DO THIS -
In the forum thread on dimension and transcendence degree, how would you render this sentence in Spanish: "Let me try to attempt answering this, but I hope that someone corrects it, if I make any wrong remark."?

SOURCE EXTRACT -
○ ○ ○
But $B/q \rightarrow A/p$ is injective, and therefore $\operatorname{dim} B/q \leq \operatorname{dim} A/p $ by considering transcendence degree.
Here is my problem. I got the converse inequality. Where I went wrong? And how can I prove it?
Thanks for asking this question. It is nice to know that I am not the only one who is stuck on this. Let me try to attempt answering this, but I hope that someone corrects it, if I make any wrong remark.
Following the remarks Vakil makes in 11.4.B in his notes, we are in the situation where we have $\pi : X = \text{Spec}(A) \rightarrow \text{Spec}(B) = Y$ induced by an inclusion $B \hookrightarrow A$ of integral domains that are finitely generated over a field $k$. Fix any $y \in Y$.
We use what Vakil proves later which is the existence of a nonempty distinguished open $U$ in $X$ such that $\pi^{-1}(U) \rightarrow U$ factors as $\pi^{-1}(U) \rightarrow \mathbb{A}^{m-n}_{k} \times_{k} U \rightarrow U$ where the first map is finite and surjective and the second one is the projection map. Since $U$ is distinguished open, we may write $U = \text{Spec}(B_{g})$. Then we can write down the given factorization as $\text{Spec}(A_{\phi(g)}) \rightarrow \mathbb{A}^{m-n}_{B_{g}} \rightarrow \text{Spec}(B_{g})$ where $\phi : B \rightarrow A$ denotes the corresponding ring map of $\pi : X \rightarrow Y$. Thus, the corresponding ring map $B_{g} \rightarrow A_{\phi(g)}$ must factor as $B_{g} \rightarrow B_{g}[t_{1}, \dots, t_{m-n}] \rightarrow A_{\phi(g)}$. Since $B_{g}$ has fraction field $B_{(0)}$, by considering transcendence degree, we have $\dim(B_{g}) = \dim(B)$. Similarly, we have $\dim(A_{\phi(g)}) = \dim(A)$. This lets us replace $B_{g}$ with $B$ and $A_{g}$ with $A$ in our proof. Hence, we are working with $B \rightarrow B[t_{1}, \dots, t_{m-n}] \rightarrow A$.
○ ○ ○
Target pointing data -
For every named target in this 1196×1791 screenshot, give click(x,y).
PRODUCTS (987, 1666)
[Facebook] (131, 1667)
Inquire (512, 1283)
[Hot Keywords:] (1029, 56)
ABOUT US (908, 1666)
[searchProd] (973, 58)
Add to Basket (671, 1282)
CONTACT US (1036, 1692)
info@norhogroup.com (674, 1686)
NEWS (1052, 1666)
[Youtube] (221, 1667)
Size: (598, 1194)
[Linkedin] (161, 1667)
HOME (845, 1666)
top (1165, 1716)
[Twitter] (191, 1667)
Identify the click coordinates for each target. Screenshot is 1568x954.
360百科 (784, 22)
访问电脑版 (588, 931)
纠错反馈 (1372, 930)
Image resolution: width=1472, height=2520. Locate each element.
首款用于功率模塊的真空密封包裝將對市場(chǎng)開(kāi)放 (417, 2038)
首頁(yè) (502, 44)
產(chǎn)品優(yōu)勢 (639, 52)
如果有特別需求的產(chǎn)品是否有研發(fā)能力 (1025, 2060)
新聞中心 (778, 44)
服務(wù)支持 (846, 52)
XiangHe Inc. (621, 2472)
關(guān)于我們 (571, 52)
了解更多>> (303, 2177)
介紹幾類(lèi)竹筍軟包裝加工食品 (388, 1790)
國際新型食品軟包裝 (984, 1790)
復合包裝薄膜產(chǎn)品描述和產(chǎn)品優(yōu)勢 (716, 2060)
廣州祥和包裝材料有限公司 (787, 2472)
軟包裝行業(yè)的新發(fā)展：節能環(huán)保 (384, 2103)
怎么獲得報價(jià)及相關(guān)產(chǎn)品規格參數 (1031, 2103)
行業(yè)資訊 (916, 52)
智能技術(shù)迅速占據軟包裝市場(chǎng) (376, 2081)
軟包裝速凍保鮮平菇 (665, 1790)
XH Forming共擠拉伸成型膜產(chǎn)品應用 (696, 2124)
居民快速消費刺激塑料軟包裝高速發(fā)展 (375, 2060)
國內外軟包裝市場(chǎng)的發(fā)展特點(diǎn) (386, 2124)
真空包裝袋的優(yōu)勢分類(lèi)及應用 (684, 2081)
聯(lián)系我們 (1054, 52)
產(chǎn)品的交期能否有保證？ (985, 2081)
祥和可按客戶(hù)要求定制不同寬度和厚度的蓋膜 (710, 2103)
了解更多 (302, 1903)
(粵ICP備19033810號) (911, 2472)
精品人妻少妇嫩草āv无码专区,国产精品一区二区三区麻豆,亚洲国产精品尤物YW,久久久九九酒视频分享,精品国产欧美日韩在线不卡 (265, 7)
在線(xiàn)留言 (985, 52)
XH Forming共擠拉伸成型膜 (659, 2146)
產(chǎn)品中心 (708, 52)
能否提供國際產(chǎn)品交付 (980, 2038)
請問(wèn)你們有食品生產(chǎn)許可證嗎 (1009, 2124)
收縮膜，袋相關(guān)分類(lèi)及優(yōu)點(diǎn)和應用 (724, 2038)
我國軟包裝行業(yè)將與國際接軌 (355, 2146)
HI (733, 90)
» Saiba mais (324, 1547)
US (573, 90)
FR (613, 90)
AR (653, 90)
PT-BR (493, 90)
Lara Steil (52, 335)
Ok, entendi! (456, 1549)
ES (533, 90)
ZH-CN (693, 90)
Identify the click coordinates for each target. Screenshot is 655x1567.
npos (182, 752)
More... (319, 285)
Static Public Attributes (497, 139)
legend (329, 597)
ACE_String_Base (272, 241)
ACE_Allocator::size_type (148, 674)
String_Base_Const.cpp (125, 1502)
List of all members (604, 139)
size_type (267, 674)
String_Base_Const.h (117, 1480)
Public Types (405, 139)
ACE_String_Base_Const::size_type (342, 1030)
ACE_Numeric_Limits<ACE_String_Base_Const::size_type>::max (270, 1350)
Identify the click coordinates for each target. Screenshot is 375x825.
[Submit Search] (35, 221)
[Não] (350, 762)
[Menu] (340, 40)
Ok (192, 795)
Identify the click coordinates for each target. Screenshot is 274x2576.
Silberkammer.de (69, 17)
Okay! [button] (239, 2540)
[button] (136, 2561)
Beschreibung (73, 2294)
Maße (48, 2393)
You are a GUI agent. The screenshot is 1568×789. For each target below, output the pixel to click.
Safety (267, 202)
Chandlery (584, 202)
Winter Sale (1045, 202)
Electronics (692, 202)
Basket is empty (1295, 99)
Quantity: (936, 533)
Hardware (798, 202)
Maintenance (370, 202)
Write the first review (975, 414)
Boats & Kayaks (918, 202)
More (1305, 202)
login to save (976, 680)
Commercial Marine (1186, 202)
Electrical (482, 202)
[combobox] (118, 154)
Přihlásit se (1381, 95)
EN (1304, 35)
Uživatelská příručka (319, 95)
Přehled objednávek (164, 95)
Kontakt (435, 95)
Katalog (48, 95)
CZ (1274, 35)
○ ○ ○
SOLUTION FOR THIS TASK -
Déjenme intentar responder esto, pero espero que alguien lo corrija si hago algún comentario equivocado.